Весь день и весь вечер перед глазами Башилова покачивались носилки с лейтенантом, изувеченным штормом. Подводник был младше его на два года, но он видел и испытал то, что будущий доцент с непременным брюшком и неминуемой лысиной никогда не узнает. Собственное будущее — и ближайшее, и отдаленное — открылось вдруг Башилову в такой ровной и прямой перспективе, что в конце её, там, где сходились все жизненные линии, можно было даже разглядеть бугорок могильного холмика. Утром Алексей написал рапорт, в котором просил оставить его в кадрах ВМФ и перевести на должность заместителя командира подводной лодки по политчасти. На обе просьбы он получил адмиральское «добро».

3

Свой первый в жизни корабль я отыскал в доке, где с бортов подводной лодки девчата-пескоструйщицы сдирали наросты морских желудей, ржавчину и старую краску. Извлеченная из воды лодка казалась неправдоподобно огромной и безобразной. Носовую часть её сверху и снизу уродовали большие желваки — «бульбы», — в которых размещались акустические приемники. На плаву субмарина выглядит куда изящнее…

С кормы подводная лодка напоминала хвостовую часть самолёта, опрокинутую килем вниз. На тронутом ржой крыле стабилизатора развалились под солнышком трое парней в монтажных касках.

Из ограждения прочной рубки торчали поднятые все выдвижные устройства — перископы, антенны, шахта РДП, — отчего лодка походила на перочинный ножик со всеми растопыренными лезвиями, штопорами, пилками…

Под ноздреватым от ракушек днищем прохаживался матрос-автоматчик. Откидной приклад у автомата был тоже приметой подводной лодки, её сверхтесного жизненного пространства.

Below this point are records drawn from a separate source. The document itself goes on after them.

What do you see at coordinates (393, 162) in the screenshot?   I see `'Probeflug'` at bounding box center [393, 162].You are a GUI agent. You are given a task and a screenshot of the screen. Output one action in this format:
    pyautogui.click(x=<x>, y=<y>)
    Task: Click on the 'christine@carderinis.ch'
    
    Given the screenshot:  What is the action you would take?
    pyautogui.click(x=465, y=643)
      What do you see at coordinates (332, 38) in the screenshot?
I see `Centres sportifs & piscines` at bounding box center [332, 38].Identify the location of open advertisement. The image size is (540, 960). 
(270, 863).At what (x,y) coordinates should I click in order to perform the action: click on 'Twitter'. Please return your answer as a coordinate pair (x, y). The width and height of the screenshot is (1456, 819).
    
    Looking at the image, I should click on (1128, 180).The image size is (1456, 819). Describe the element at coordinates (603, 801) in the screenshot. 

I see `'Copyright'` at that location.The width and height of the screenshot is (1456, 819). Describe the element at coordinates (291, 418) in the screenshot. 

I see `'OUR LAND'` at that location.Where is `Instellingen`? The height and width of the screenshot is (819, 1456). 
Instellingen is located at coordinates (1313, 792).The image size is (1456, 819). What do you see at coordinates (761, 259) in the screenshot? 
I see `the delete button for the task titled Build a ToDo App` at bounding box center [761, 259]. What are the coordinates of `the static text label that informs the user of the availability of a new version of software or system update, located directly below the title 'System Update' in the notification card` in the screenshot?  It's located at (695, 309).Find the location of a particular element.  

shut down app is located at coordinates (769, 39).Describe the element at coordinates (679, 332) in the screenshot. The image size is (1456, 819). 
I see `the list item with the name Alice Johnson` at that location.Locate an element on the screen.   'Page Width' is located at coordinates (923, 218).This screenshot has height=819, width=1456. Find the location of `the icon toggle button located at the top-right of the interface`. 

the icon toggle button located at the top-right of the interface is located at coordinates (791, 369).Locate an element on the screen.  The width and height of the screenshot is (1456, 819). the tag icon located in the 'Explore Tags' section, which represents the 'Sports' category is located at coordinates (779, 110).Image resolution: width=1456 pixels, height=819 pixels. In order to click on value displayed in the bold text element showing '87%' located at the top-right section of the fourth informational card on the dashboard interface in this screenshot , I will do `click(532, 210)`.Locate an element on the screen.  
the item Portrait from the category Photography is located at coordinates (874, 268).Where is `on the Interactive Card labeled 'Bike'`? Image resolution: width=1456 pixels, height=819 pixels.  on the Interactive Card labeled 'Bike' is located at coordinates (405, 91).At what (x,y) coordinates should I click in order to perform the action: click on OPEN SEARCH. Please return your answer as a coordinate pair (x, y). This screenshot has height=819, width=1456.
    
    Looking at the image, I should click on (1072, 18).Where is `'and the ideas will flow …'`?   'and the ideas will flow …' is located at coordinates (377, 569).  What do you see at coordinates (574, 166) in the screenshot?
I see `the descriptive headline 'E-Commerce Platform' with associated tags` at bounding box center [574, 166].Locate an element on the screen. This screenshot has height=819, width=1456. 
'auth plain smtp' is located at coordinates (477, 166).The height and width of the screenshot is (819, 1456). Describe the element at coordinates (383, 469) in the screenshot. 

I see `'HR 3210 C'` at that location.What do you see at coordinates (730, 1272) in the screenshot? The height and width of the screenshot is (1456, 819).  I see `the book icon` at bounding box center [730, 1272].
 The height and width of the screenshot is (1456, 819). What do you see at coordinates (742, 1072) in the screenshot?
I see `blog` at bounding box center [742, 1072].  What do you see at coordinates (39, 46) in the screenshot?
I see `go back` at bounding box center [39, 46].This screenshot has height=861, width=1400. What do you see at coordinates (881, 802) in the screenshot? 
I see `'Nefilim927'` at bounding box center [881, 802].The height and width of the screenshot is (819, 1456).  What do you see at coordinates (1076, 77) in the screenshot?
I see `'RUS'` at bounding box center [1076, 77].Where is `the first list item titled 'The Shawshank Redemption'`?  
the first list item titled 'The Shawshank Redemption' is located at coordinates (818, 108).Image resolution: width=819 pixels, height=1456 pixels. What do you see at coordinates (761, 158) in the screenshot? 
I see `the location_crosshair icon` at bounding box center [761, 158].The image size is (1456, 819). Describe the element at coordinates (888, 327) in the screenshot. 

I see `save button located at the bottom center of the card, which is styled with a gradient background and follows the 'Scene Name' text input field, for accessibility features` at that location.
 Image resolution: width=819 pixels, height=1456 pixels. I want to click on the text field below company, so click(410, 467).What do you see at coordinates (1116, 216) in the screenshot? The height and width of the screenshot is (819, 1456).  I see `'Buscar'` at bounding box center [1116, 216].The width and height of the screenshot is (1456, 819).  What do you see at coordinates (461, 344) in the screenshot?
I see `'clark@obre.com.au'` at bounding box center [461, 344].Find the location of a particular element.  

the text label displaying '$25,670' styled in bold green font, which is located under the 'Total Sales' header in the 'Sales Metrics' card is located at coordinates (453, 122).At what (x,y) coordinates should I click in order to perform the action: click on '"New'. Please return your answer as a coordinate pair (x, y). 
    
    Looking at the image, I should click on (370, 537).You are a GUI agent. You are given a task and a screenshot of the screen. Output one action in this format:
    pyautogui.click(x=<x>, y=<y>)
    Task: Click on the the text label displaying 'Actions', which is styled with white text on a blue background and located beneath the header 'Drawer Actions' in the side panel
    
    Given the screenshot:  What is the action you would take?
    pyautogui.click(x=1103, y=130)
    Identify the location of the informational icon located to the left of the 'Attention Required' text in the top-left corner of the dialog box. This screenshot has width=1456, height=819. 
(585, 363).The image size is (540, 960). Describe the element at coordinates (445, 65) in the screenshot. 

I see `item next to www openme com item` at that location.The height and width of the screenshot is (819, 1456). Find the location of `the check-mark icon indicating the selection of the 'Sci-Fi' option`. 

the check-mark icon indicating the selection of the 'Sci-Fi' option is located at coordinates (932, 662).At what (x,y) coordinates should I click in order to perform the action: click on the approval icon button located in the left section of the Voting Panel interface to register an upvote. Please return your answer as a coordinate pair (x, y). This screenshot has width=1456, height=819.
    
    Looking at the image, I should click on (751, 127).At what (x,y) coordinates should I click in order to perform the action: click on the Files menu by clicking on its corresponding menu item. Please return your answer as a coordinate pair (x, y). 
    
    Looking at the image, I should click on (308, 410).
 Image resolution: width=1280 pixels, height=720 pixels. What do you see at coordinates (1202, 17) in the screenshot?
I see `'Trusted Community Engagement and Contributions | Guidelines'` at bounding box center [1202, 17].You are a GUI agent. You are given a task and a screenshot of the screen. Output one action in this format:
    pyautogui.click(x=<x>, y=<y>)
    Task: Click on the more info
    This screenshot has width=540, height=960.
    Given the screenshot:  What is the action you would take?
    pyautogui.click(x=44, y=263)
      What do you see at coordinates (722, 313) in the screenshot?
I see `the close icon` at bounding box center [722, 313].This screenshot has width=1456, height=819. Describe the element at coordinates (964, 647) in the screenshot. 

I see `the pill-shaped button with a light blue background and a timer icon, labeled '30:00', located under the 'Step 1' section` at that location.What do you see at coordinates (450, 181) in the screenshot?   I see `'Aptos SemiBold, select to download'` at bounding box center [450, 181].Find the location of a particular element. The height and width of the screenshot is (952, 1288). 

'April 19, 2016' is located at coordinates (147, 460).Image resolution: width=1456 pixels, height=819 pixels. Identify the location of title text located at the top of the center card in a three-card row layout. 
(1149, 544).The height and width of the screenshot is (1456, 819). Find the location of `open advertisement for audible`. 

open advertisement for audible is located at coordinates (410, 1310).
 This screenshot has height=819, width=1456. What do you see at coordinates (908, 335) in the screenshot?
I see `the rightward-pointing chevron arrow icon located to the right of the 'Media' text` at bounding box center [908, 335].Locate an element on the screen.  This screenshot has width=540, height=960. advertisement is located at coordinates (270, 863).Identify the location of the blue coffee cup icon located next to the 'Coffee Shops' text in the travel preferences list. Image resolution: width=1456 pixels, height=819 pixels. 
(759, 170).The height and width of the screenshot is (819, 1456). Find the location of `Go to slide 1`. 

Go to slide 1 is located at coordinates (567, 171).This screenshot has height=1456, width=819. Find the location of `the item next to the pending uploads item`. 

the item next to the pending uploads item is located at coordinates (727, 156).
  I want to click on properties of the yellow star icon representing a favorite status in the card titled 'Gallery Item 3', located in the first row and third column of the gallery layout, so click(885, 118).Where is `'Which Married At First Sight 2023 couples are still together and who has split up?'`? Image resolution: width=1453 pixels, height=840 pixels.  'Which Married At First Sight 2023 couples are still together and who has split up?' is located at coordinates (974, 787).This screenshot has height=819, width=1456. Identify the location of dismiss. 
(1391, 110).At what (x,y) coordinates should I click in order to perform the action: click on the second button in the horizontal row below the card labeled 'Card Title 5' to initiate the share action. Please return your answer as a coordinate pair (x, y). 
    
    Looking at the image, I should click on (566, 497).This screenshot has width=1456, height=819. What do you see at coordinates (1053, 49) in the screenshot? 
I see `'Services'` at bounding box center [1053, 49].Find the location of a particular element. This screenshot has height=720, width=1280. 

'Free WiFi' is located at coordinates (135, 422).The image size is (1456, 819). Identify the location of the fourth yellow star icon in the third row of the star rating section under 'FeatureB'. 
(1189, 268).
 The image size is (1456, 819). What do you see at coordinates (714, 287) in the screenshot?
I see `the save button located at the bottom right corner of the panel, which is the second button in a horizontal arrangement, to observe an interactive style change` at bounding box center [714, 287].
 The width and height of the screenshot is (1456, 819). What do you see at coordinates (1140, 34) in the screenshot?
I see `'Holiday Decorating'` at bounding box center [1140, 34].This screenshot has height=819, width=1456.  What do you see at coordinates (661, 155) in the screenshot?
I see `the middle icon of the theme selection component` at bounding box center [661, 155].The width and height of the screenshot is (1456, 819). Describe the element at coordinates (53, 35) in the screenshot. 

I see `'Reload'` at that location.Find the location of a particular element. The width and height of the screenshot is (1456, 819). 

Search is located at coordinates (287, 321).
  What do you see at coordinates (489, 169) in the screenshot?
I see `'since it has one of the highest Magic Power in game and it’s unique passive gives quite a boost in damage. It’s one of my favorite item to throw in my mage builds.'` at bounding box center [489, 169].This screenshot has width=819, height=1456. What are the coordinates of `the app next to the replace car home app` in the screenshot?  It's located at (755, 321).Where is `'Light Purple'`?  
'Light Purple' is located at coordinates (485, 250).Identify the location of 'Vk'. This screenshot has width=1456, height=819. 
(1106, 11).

По деревянным трехэтажным лесам, усыпанным огарками электродов, я взобрался на верхнюю палубу, пролез через невысокую овальную дверцу в ограждение рубки и тут же ударился головой так, что лязгнули зубы. Над узеньким проходом к люку свисал разобранный трубопровод.

— С прибытием! — весело поздравил меня коренастый капитан 3-го ранга и, не дав произнести заученную уставную фразу, протянул руку: — Давайте знакомиться: Абатуров Вячеслав Святославович. Экипажу представлю вас позже — на построении.

Кажется, командира слегка озадачило мое последнее, и единственное, место службы.

— Ну, ничего! — утешил он сам себя. — Раньше комиссаров из кавалерии присылали — и ничего, не тонули.

Был он скор, подвижен, как ртуть. Он тут же исчез, пообещав ввести в курс дела после обеда.

4

Сквозь прямоугольники лобовых иллюминаторов открывался вид на замшелые сопки, завалившийся на борт старый пароход и далекое синее море. В обтекателе рубки, прозванном ещё с военных времен «лимузином», поблескивали толстенные стекла вправленных в латунные глубоководные боксы приборов: репитер гирокомпаса, указатель руля и экранчик радиолокационной станции. Здесь же торчали рычаги тифона и сирены, отливал надраенный латунью манипулятор вертикального руля. Прозаический рычаг был заменен традиционным штурвалом, пусть не деревянный, металлический, но штурвал. Над головой овальный вырез. Обычно в нём, возвышаясь из «лимузина» по грудь, стоит на крохотной откидной площадке командир.

Висела здесь рында величиной с небольшой церковный колокол и надраенная латунная доска с надписью «Подводная лодка Б-410» — и выбитым годом постройки. А над самой головой приварен турник. «Солнце» на нём не покрутишь, но подтянуться до подбородка можно вполне.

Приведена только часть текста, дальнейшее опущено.